Corn plants pose a tantalizing challenge to explorers on the genome frontier. In the 10,000 years since humans domesticated this crop from its wild relative teosinte, it has been led through immense variation depending on local food needs and farming practices.

I have seen corn plants in Mexico that were so tall farmers could harvest the grain on horseback. And most of us have eaten baby corn, popcorn, white corn, yellow corn, speckled corn, etc. Variation abounds around the world.

The upshot is that corn’s genome is nearly as complex as the human genome.

Now a University of Minnesota plant scientist and colleagues are making news with discoveries of quirks in the corn genome. With help from the newly released DNA sequence of the common corn strain B73, U of M plant biologist Nathan Springer and colleagues from Iowa State University, Roche NimbleGen of Wisconsin and the University of Florida reported surprising findings in the latest issues of the journal Science and PLoS Genetics.
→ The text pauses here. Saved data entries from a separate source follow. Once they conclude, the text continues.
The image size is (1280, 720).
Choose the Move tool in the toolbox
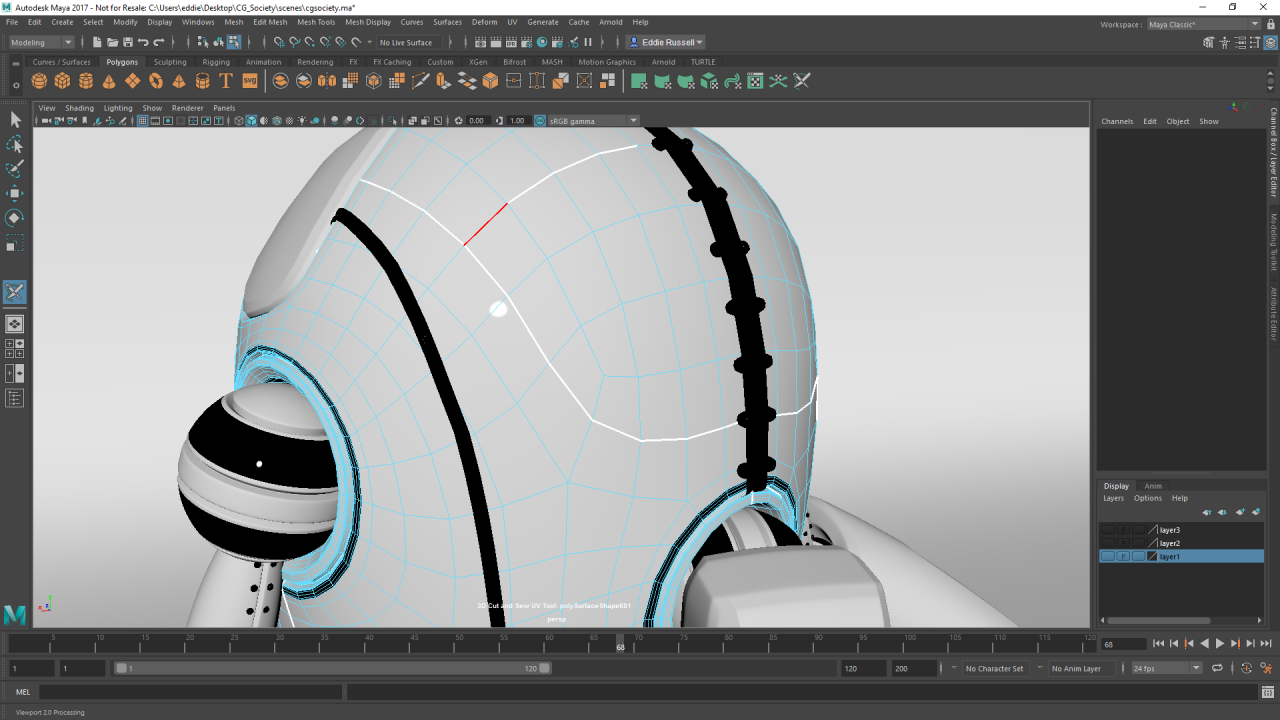pos(15,193)
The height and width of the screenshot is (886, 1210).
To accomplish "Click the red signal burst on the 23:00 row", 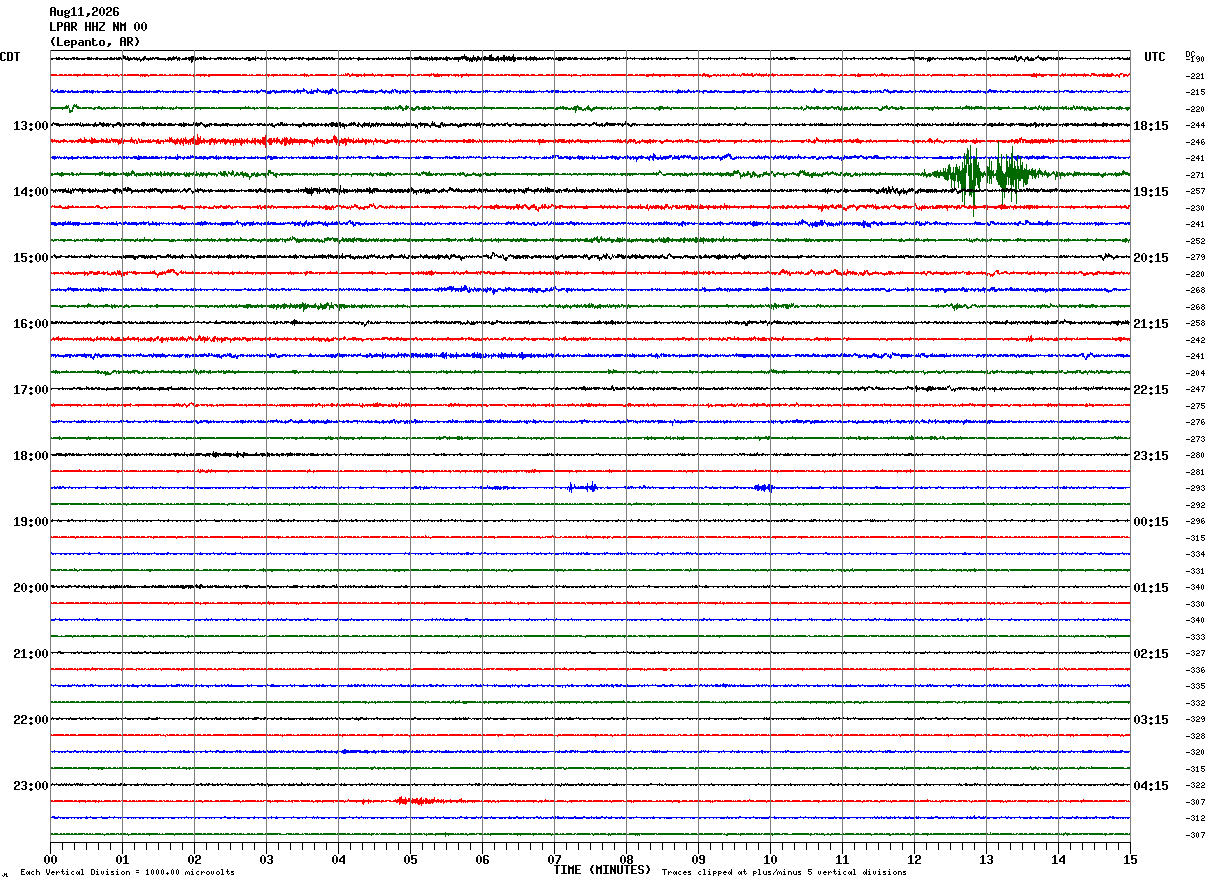I will [416, 801].

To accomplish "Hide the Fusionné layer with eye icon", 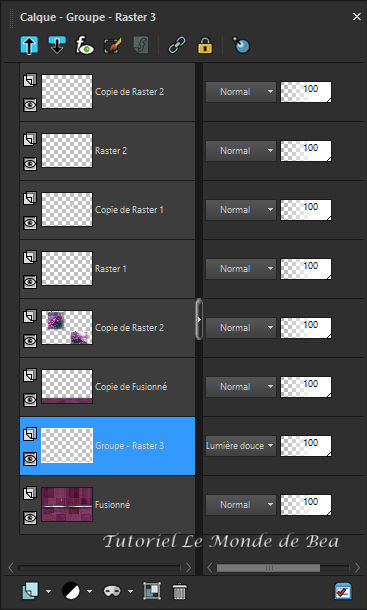I will point(30,518).
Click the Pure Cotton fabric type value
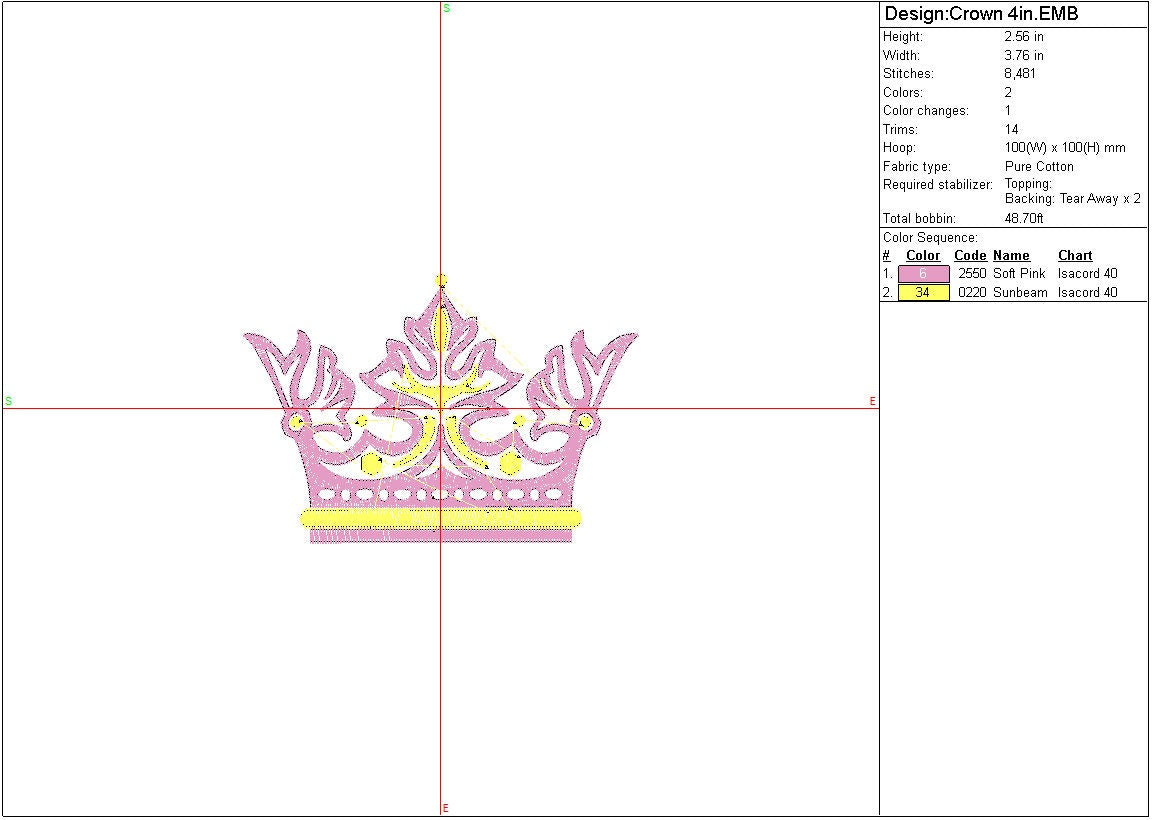The height and width of the screenshot is (820, 1153). point(1039,167)
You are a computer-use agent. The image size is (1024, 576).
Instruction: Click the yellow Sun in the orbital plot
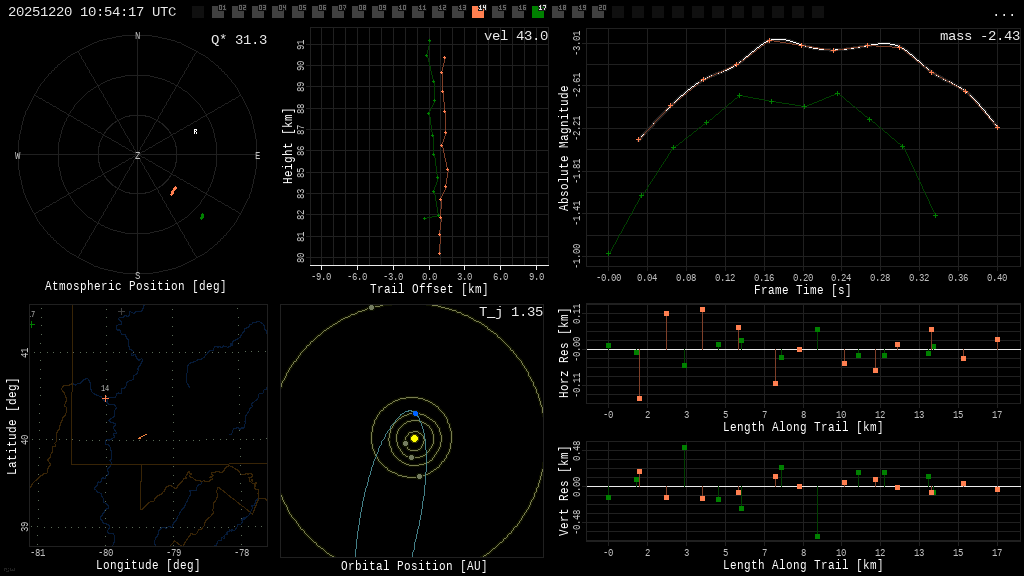click(x=414, y=438)
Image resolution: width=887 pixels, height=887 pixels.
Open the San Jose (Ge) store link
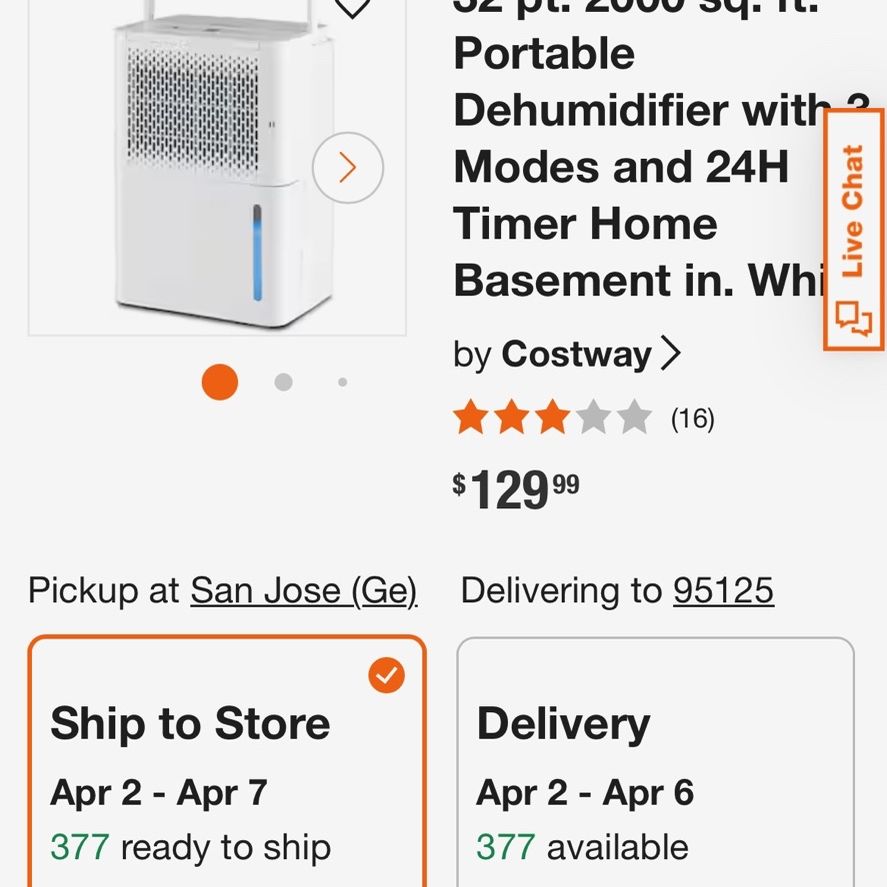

By comparing the genetic sequence of B73 with that of another inbred strain, Mo17, the team discovered structural variations that could help custom tailor crops for specific traits such as high protein content for human consumption or high glucose content for biomass fuel.

Differences in the genomes of the two corn strains were far greater than the researchers had expected, almost as great as the difference between humans and chimpanzees. Such differences can help explain at the molecular level the advantage of a hybrid -- how corn created by combining genes from two different parents can be superior to either parent.